Twenty-two serotypes were identified among 59 strains. One isolate was untypeable and one strain was not analyzed. Two-thirds of the sample were represented by nine predominant serotypes (14, 7f, 9v, 12f, 22f, 6a, 8, 4, and 1) (Table 4). Other 13 serotypes were detected once or twice in this period (23a, 23f, 5, 6b, 13, 15f, 17f, 18f, 19a, 3, 9n, poolr, 33f). Most frequent serotypes were evenly distributed through the whole period. The same serotype was found in both isolates from the patient with two bacteremic episodes (serotype 5).

Table 4.

Serotype distribution among 59 strains of Streptococcus pneumoniae isolated during bacteremic events.

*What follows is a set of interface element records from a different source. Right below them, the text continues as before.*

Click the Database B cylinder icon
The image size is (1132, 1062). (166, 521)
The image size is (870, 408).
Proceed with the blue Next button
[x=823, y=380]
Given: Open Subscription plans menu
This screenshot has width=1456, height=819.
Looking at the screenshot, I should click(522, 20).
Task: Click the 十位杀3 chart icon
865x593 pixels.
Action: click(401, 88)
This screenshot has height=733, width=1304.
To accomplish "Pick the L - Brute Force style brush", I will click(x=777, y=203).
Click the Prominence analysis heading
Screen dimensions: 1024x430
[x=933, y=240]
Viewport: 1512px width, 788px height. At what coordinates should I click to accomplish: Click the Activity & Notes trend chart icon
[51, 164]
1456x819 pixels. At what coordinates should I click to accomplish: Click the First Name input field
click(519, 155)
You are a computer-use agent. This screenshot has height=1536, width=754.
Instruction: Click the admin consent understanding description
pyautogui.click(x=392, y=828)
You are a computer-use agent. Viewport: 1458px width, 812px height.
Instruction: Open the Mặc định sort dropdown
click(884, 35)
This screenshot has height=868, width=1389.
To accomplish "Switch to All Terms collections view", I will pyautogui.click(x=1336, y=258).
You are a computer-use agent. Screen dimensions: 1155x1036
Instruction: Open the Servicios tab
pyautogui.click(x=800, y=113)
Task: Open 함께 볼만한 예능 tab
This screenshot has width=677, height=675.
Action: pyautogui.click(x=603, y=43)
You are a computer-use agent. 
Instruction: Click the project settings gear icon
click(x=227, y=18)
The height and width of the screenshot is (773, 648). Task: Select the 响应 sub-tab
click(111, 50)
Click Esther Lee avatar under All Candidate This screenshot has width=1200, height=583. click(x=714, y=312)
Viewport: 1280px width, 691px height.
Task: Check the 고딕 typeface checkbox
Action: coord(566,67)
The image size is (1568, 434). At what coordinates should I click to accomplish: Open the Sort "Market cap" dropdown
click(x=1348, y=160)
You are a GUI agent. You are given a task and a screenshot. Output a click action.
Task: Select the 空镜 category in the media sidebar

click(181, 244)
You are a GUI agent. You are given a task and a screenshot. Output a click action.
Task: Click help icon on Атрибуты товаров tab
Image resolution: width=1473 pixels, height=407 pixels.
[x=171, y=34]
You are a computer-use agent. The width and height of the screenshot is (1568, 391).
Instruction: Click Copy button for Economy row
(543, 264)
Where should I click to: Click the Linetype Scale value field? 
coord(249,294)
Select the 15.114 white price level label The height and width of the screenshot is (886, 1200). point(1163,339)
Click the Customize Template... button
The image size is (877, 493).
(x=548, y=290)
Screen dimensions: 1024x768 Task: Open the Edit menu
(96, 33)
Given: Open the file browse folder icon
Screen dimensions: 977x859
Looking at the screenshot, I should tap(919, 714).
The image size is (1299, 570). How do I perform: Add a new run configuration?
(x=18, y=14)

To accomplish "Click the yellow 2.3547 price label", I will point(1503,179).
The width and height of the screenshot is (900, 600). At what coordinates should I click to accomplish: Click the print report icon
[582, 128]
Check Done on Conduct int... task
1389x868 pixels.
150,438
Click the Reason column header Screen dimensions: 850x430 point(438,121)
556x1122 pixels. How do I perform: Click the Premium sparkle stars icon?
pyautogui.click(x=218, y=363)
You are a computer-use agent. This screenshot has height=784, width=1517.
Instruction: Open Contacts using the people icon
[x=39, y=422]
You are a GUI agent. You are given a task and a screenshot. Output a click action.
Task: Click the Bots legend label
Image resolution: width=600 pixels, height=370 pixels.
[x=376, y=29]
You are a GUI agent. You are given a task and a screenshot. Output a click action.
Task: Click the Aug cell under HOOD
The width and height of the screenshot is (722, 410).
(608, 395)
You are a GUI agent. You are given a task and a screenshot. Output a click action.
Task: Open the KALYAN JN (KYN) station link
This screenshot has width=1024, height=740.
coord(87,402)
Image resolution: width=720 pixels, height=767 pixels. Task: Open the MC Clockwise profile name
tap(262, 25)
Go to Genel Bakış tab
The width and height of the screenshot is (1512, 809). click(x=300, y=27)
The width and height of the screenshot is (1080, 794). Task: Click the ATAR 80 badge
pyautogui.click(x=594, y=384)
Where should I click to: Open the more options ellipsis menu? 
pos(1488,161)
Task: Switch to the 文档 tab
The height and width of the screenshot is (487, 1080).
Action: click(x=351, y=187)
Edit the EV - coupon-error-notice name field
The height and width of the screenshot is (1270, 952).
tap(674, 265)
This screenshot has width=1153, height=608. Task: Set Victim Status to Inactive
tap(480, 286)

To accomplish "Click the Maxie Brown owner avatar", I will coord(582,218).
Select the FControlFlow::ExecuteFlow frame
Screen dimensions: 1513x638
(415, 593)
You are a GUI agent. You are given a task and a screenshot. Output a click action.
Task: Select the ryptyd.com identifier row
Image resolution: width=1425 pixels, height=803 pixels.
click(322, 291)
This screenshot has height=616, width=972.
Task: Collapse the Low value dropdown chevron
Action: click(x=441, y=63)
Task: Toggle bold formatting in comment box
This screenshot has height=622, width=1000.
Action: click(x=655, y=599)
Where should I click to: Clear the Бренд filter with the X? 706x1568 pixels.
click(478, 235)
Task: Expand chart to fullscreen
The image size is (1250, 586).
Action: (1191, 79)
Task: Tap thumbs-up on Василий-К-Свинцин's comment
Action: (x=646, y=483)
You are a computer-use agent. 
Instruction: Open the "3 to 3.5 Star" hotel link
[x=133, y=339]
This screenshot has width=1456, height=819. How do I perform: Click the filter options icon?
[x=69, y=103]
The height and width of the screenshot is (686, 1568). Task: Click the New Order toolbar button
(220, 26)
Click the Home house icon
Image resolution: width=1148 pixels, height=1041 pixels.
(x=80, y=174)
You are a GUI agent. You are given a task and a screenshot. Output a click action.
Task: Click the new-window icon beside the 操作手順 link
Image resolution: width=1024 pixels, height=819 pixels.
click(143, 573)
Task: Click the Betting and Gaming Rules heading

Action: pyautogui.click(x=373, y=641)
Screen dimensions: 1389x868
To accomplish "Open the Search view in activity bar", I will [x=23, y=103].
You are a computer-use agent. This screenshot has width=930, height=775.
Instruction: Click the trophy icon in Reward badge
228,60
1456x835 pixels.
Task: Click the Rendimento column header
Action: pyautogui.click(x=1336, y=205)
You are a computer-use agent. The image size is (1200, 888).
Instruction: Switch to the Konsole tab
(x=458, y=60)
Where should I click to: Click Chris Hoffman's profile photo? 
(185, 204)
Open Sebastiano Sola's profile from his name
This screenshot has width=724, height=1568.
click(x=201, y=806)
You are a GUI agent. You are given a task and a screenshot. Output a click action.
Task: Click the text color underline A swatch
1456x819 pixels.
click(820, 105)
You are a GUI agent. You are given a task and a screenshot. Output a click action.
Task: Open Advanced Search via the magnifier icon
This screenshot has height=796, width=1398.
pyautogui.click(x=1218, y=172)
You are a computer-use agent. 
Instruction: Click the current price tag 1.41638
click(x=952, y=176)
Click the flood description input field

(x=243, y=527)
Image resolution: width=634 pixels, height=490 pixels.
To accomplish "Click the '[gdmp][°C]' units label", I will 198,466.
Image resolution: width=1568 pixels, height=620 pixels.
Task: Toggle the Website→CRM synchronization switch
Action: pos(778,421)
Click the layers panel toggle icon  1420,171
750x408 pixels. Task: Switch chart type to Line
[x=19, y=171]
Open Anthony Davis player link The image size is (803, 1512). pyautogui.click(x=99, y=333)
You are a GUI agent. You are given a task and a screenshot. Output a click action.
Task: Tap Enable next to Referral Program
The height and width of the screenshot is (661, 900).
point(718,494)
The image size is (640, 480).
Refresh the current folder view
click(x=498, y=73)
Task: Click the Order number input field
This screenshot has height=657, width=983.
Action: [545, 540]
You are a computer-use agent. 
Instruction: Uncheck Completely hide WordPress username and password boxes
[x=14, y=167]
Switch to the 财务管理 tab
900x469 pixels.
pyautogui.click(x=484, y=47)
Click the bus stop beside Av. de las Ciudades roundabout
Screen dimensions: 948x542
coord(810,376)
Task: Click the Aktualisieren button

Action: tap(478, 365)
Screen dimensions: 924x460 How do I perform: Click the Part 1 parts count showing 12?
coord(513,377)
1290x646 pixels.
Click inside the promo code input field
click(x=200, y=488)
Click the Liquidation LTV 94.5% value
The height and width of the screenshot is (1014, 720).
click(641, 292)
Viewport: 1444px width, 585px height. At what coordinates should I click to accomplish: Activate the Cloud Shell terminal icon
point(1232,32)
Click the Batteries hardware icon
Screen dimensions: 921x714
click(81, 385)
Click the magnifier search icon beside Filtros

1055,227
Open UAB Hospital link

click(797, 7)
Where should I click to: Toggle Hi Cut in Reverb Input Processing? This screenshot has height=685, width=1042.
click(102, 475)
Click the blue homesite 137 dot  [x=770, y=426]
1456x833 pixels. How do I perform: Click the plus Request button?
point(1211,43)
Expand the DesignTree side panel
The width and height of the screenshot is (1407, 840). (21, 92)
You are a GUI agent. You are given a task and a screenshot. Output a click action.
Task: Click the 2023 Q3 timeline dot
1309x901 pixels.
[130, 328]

Serotype  N  Accumulated % 
14  11.7  11.7 
7f  10.0  21.7 
9v  8.3  30.0 
12f  6.7  36.7 
22f  6.7  43.3 
6a  6.7  50.0 
6.7  56.7 
5.0  61.7 
5.0  66.7 
Other serotypes  18  30.0  96.7 
Non typeable  1.7  98.3 
Not done  1.7  100.0 
Total  60  100.0   

E-test and disk diffusion were used to study antimicrobial susceptibility (Table 5). MIC50 and MIC90 values for penicillin, amoxicillin and cefotaxime were remarkably low and only one strain with intermediate susceptibility to penicillin was detected. No resistant isolates to levofloxacin or vancomycin were identified by the disk diffusion method.

Table 5.

Antimicrobial susceptibility studies.

MIC by E-test
Compound  n  Mean (range) (μg/mL)  MIC50 (μg/mL)  MIC90 (μg/mL)  Susceptible n (%)  Intermediate n (%) 
Penicillin  60  0.21 (0.004–4.0)  0.03  0.5  59 (98.3%)  1 (1.7%) 
Amoxicillin  42  0.17 (0.004–2.0)  0.03  0.5  42 (100%)  0 (0%) 
Cefotaxime  59  0.12 (0.002–1.0)  0.03  0.4  59 (100%)  0 (0%) 
Disk diffusion
Levofloxacin  55        56 (100%)  0 (0%) 
Vancomycin  58        59 (100%)  0 (0%) 
Place of hospitalization and evolution

Thirty-one patients were admitted to an intermediate or critical care unit (51.7%). Thirty per cent of bacteremic events required mechanical ventilation. Antimicrobial therapy was started three to four days after symptoms appeared (range 0–21, median 3, IQR 1–5 days). All events were adequately treated from the start according to susceptibility studies. In addition, 40.7% (n=24) received corticosteroid therapy during the first 72h of hospitalization. The mean accumulated dose for this period was equivalent of 151mg of prednisone (range 38–650mg). In-hospital mortality reached 33.3% (20 out of 60 bacteremic events). Length of stay ranged from one to 93 days (mean 13.3 days).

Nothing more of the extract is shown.